Dans ce cadre, le « bon » leader est celui qui a le moins besoin de commander car il a su, au préalable, responsabiliser son équipe et organiser un système qui favorise la coopération plutôt que la simple coordination grâce à une mise à niveau des technologies sociales, telles que l'apprentissage, la direction, la décision, le changement et la collaboration. Il met en position de management, des acteurs, qui attaquent un problème avec un grand angle plutôt que de se concentrer de manière obsessionnelle sur un sujet étroit. Ce sont des acteurs qui ont progressé au travers d’expériences diverses. Ce grand angle produit souvent des idées qui ne peuvent être attribuées à une seule expertise ni à un seul domaine. Le manager est capable d'emprunter la connaissance d'un problème pour résoudre un autre et éviter des replis cognitifs dans sa zone de confort. Il n’a pas seulement appris à agir, il a appris à penser. Plutôt que faire appliquer des règles et des processus toujours plus nombreux, ce manager dépasse les logiques métier et tente de comprendre les objectifs et les stratégies des acteurs (collaborateurs et pairs), puis de travailler sur les possibilités de les infléchir, non pas pour qu’ils convergent totalement vers son objectif mais pour qu’ils s’y ajustent. Il aura été formé aux notions psychologiques et sociologiques élémentaires, qui gouvernent les raisonnements, les interactions, les décisions et l’action dans les entreprises. La complexité est moins intimidante quand on en comprend les causes. L'accent est mis sur un comportement fluide et adaptatif et sur des structures ad-hoc : les acteurs, dans cette organisation, forment des réseaux et des liens en fonction des projets. Fin des territoires à défendre. C’est plus simple et plus rapide que de graver toujours plus dans le marbre des structures rapidement périmées. C'est pertinent de le faire maintenant car nous avons déjà, d'une certaine façon, perdu le repère spatiale des frontières entre départements ! Une telle organisation pourrait libérer les énergies et stimuler un engagement à agir : ce n’est pas tant l’existence des problème qui pousse à agir (sinon on l’aurait su depuis longtemps;) que le sentiment d’être capable d'enclencher une dynamique.

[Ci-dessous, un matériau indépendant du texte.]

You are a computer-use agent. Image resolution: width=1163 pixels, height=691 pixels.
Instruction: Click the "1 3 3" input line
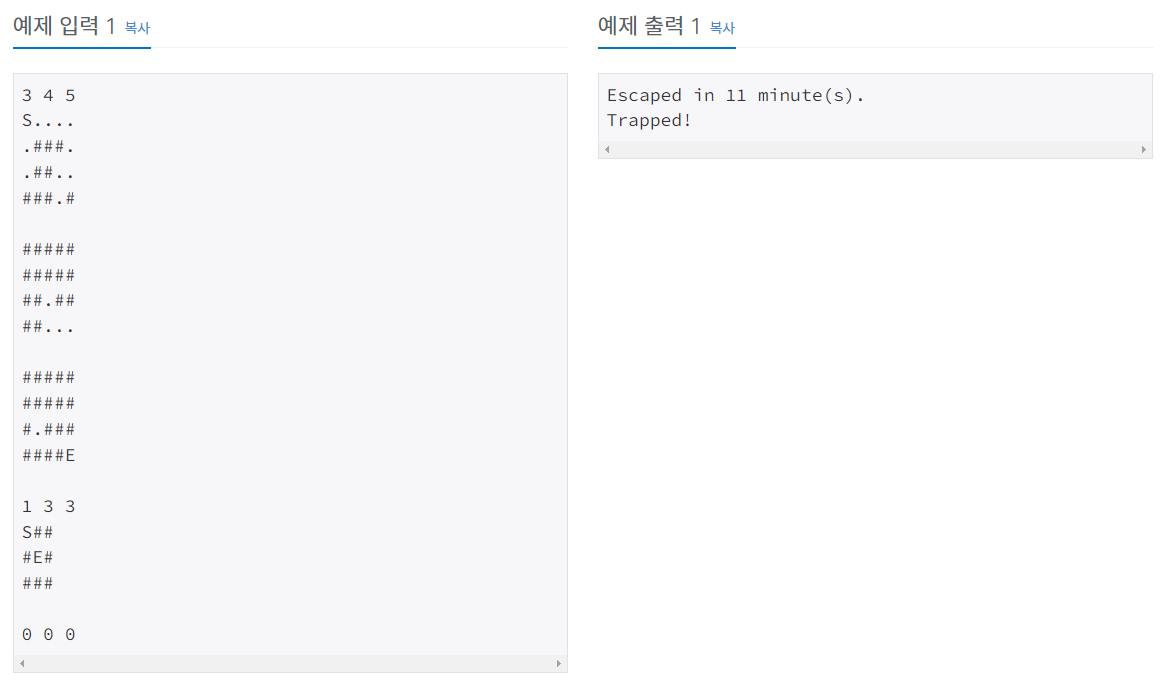tap(49, 506)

Les suites logiques de ce papier sont :



« Mécanique de la décision » webinaire, 1h00

« Les différents processus de décision pour le manager et son équipe », formation distancielle, 0,5 jour

« Comment est-ce que je décide aujourd'hui : débrief et conseils », accompagnement individualisé, 0,5 jour.


(1) François Dupuy, On ne change pas les entreprises par décret, 2020

(2) dans la conception managériale classique. Je ne parle pas ici d'équipes auto organisées.

(3) pour paraphraser la logique de classement des risques popularisée par le secrétaire d’Etat américain Donald Rumsfeld en 2002.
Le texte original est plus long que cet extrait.